## [About this task]
With pictures omitted, the line containing "The height and" and all later lines of the records below are to be restated word for word.

[Opening Records for this task section]

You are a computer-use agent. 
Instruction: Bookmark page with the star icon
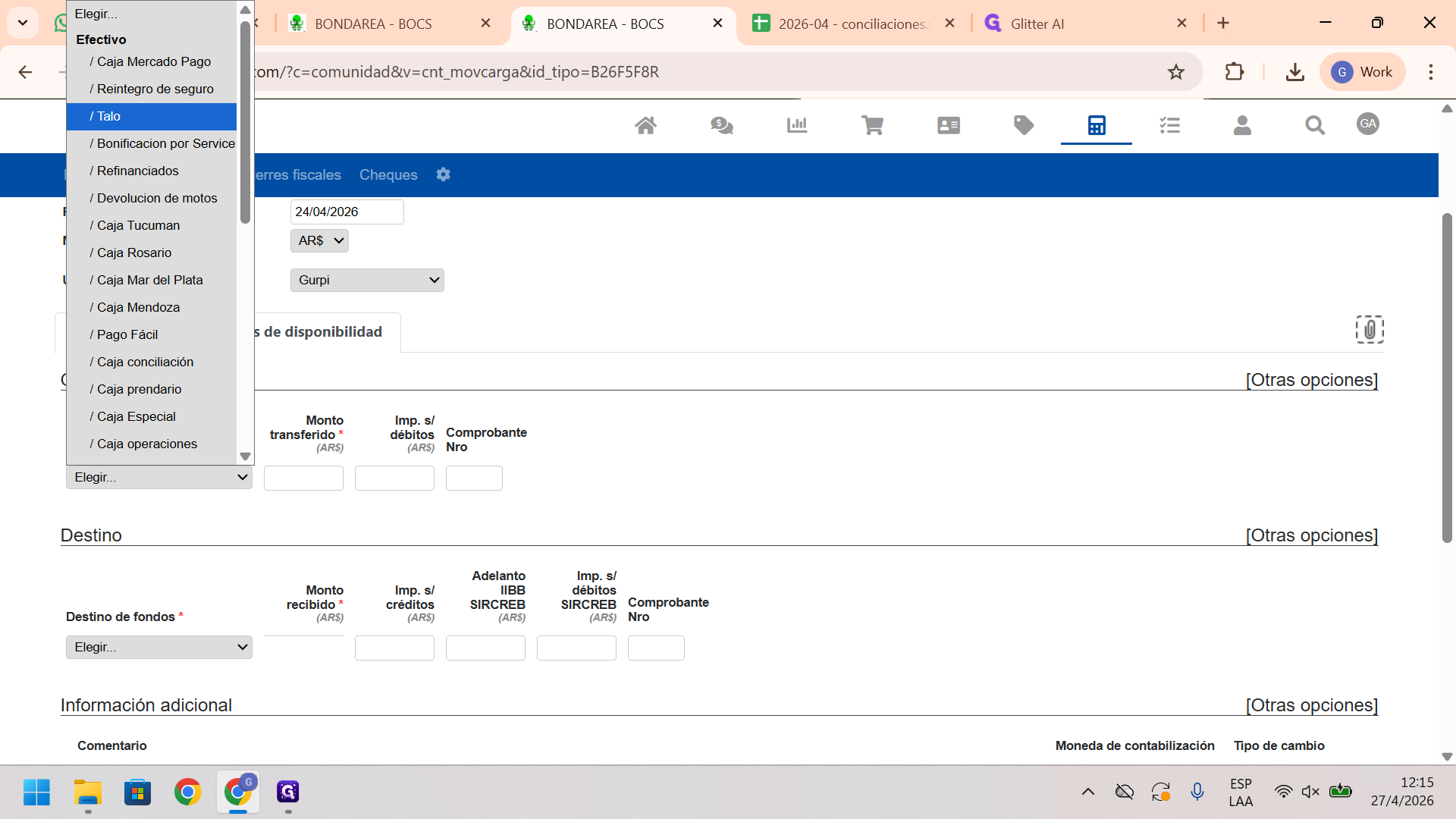click(1176, 72)
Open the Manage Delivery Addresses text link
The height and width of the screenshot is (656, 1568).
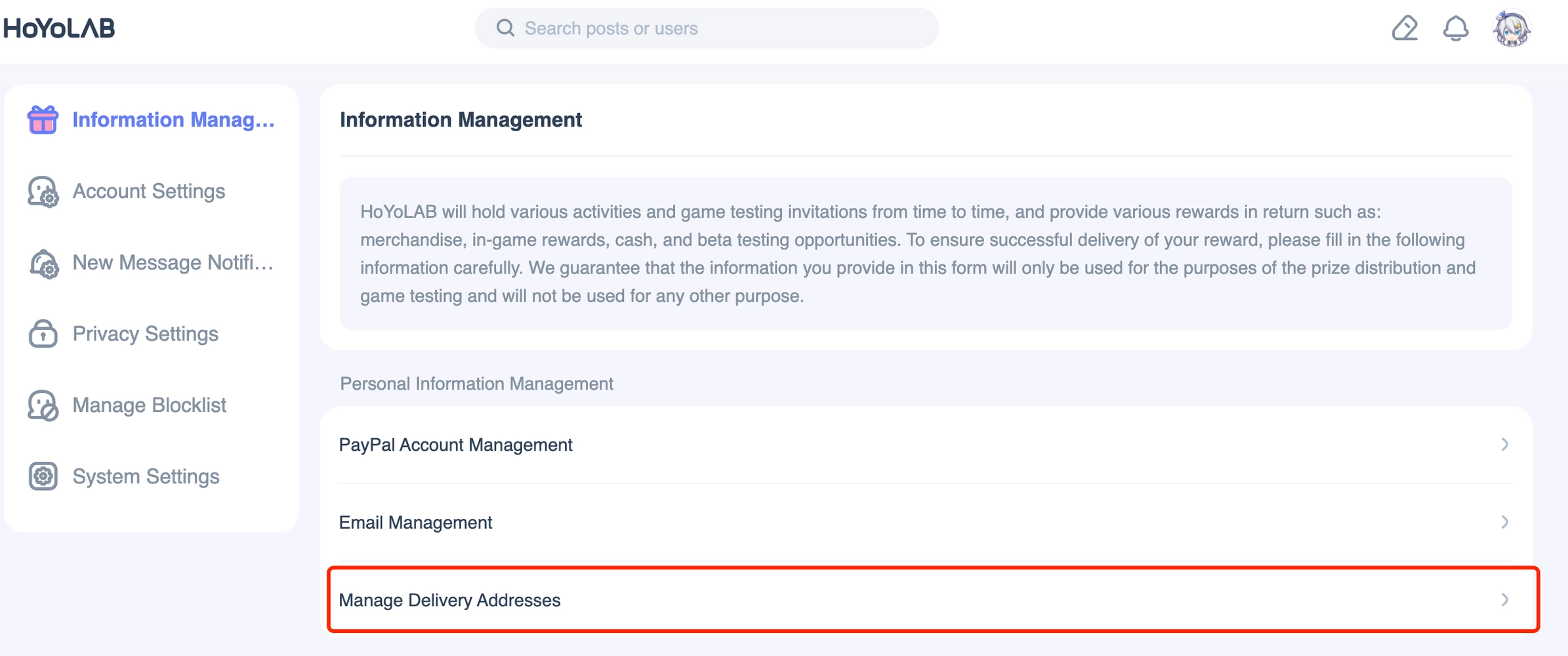pos(449,600)
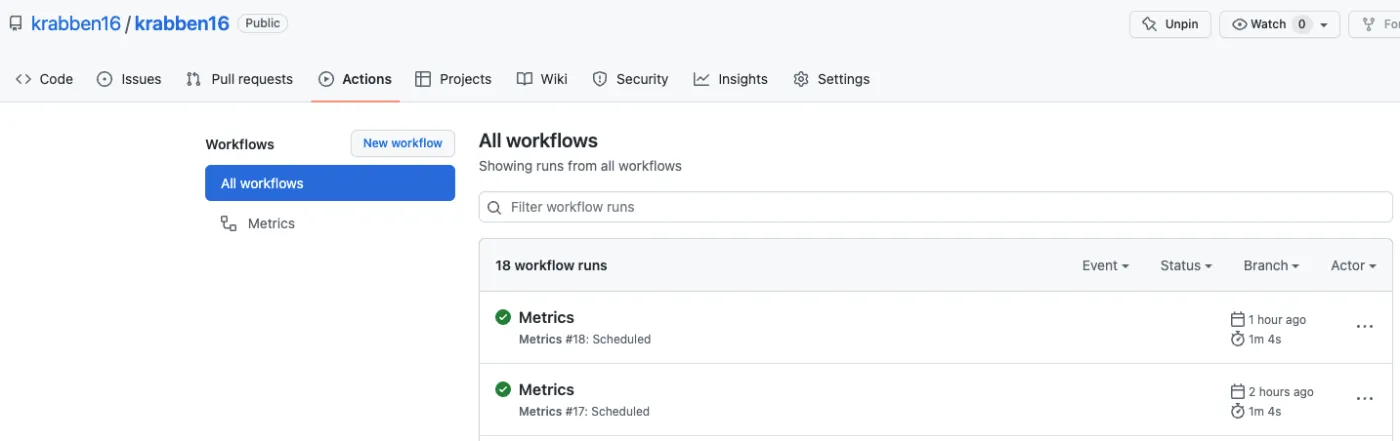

[Closing Records for this task section]

## [Exercise output]
The height and width of the screenshot is (656, 1568).
pos(449,600)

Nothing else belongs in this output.